Young Saint Benedict In His Cave
            But he hated school.
            It wasn’t so much that he had anything against learning per se; it was just that the whole business felt like a waste of time.  And the more he learned, the less he liked it.  He was training to go into politics, but the world seemed to be going down the tubes.  There were gangs of kids in the street armed to the teeth, there were wars going on all over the world that never seemed to end and there was a sudden influx of terrible diseases for which there were no known cures.  There were scandals in politics and scandals in the Church.  In short, the World (with a capital ‘W’) was a big disappointment.

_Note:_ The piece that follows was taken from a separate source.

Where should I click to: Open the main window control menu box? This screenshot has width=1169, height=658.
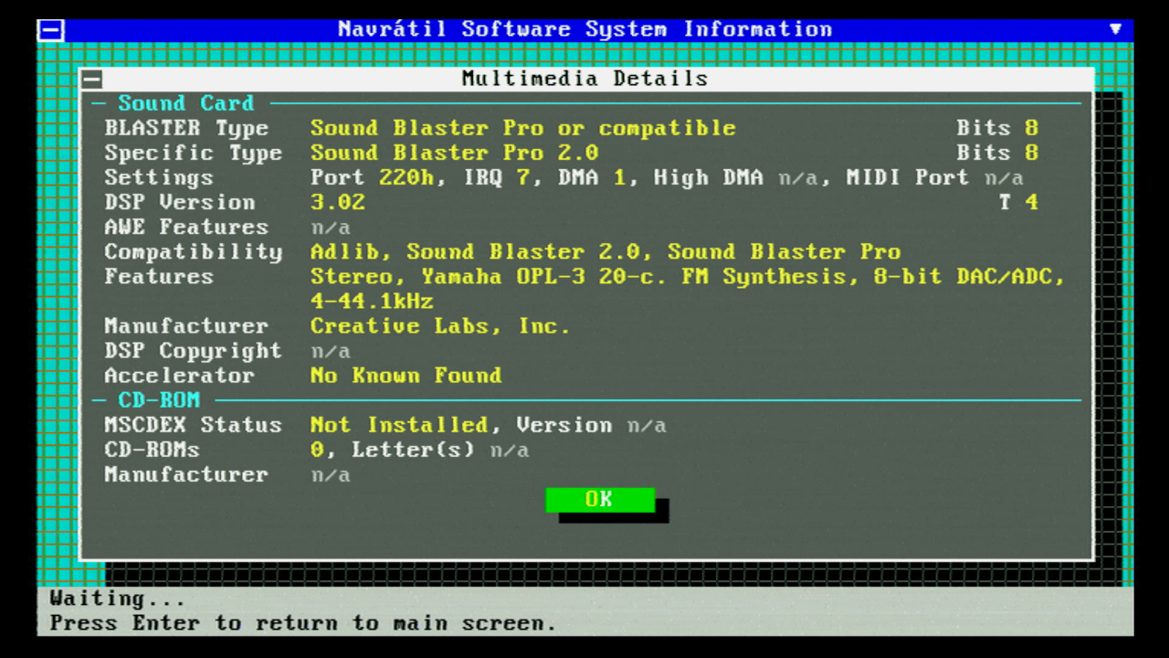click(x=51, y=30)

            So he ran away.  But he didn’t do what most teenagers do when they run away.  He didn’t join the circus or find his fortune in The Big City.  Instead, he went to live in a cave on the side of a mountain.[1]  The long and short of it is that this he spent three years in more or less total isolation, just praying.  Ironically, all this praying made him rather famous.  People started coming to him for advice.  And the next thing he knew, there were hundreds of guys living in the same mountains trying to do the same thing.  Folks even invented a name for them: the monakoi—the lonely men—or in modern English, monks.  Many years later, he wrote a little book on how to be a monk, which came to be known as The Rule.
            The kid, of course, was Saint Benedict, and his Rule became one of the most influential documents in the history of the world.  It is full of great advice, from who should apologize after an argument, to how many times a day you should to pray, to what you ought to do with old underwear and whether or not you should sleep while wearing a knife.
The problem is that Saint Benedict wrote this book rather a long time ago (1500 years ago, to be precise) and the language is somewhat medieval, so these days, folks don’t read him like they used to.  What’s more, the folks who actually need this advice the most are the very folks who read him the least—namely, teenagers.  So this book is a sort of introduction and commentary designed to help make Saint Benedict’s advice more accessible.

A Note on the Translation
            Whenever I quote Saint Benedict’s Rule in this book, I have used Benedict Verheyen’s 1949 translation.  But I’ve made some adaptations.  I’ve modernized the language and left out the cumbersome, confusing, or repetitive bits.  If you want to read the entire Rule beginning to end, I recommend the famous “RB 1980,” translated by Timothy Fry, Timothy Horner, and Imogene Baker.



[1] The story is, of course, more complicated than this, so if you want all the details, read The Dialogues of Saint Gregory the Great.